━━━━━ Supplied data ━━━━━

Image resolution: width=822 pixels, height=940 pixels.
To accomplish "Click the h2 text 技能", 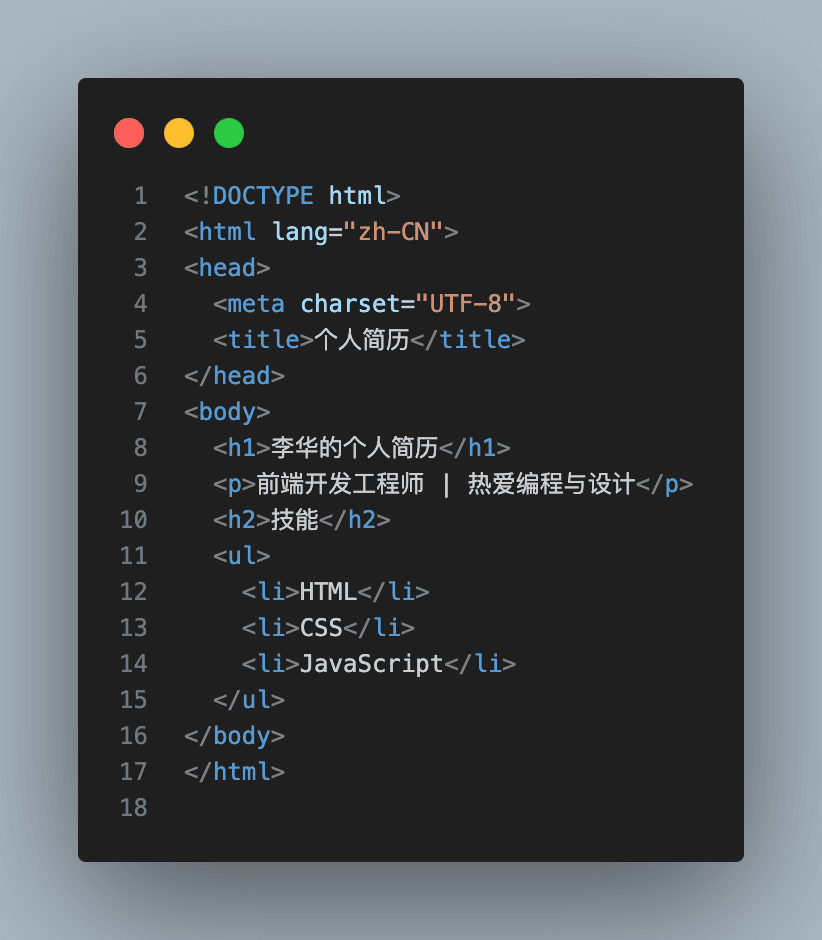I will (294, 520).
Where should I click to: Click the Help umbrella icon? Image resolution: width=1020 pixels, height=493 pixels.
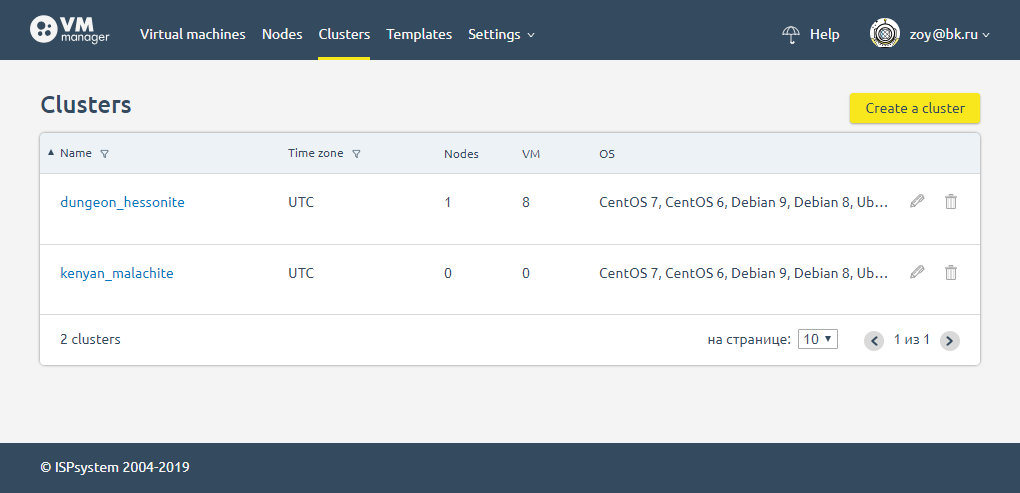(790, 34)
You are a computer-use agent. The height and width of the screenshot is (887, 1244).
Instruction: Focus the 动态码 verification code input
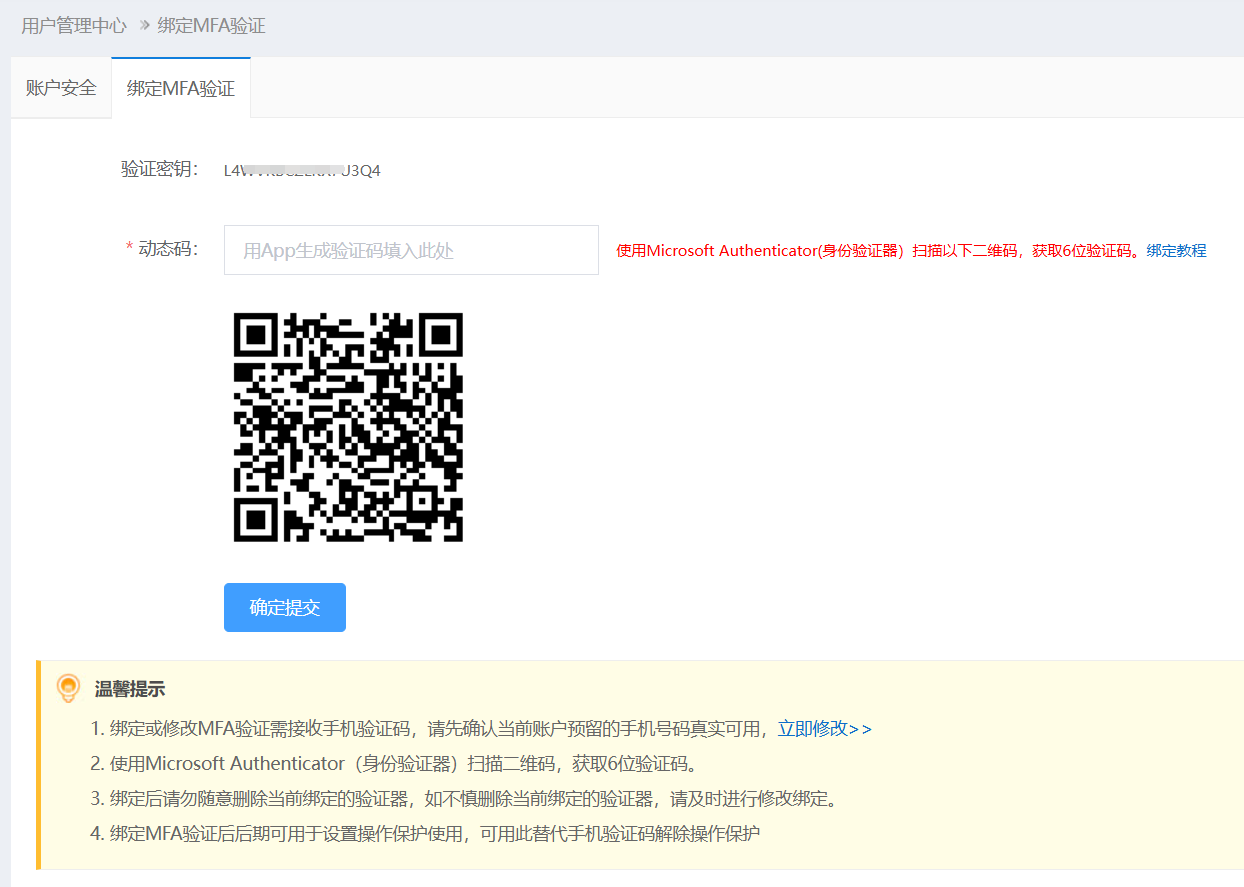(411, 250)
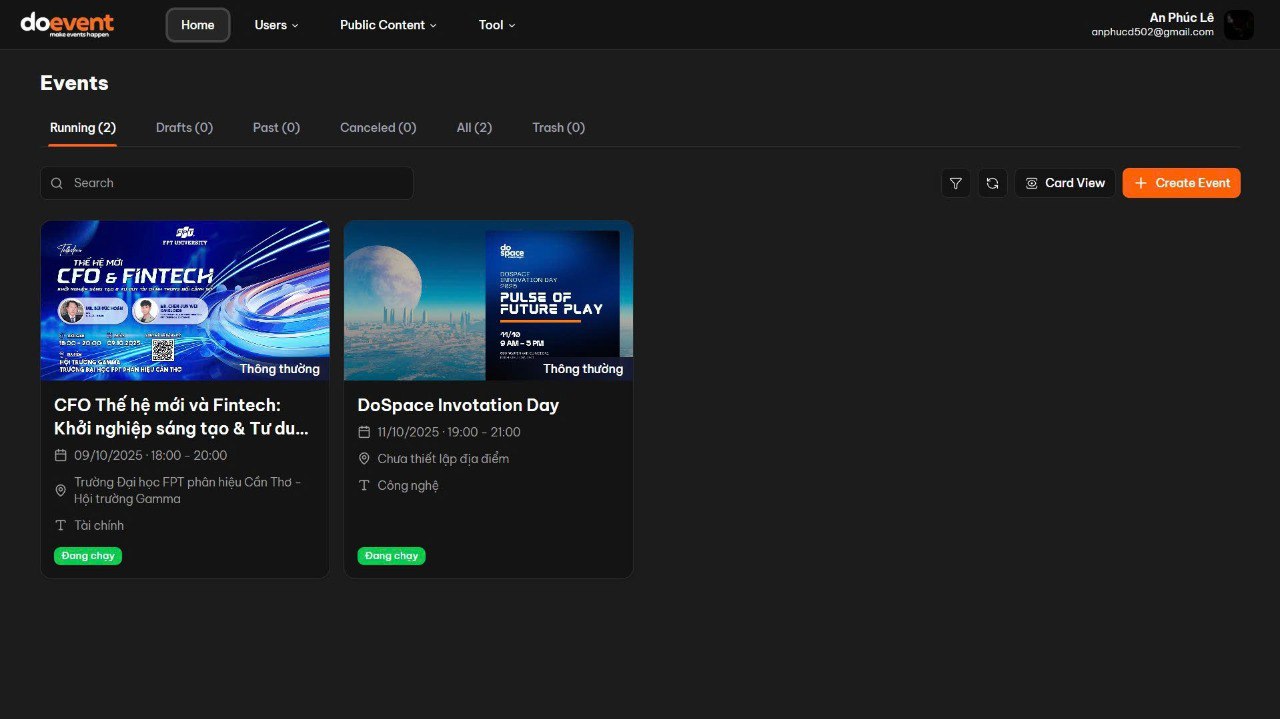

━━━━━

Please output the lines from the line that contains "Instruction: Focus the" through the end of the records, both ends included, exactly and with no pictures.

Instruction: Focus the 动态码 verification code input
(411, 250)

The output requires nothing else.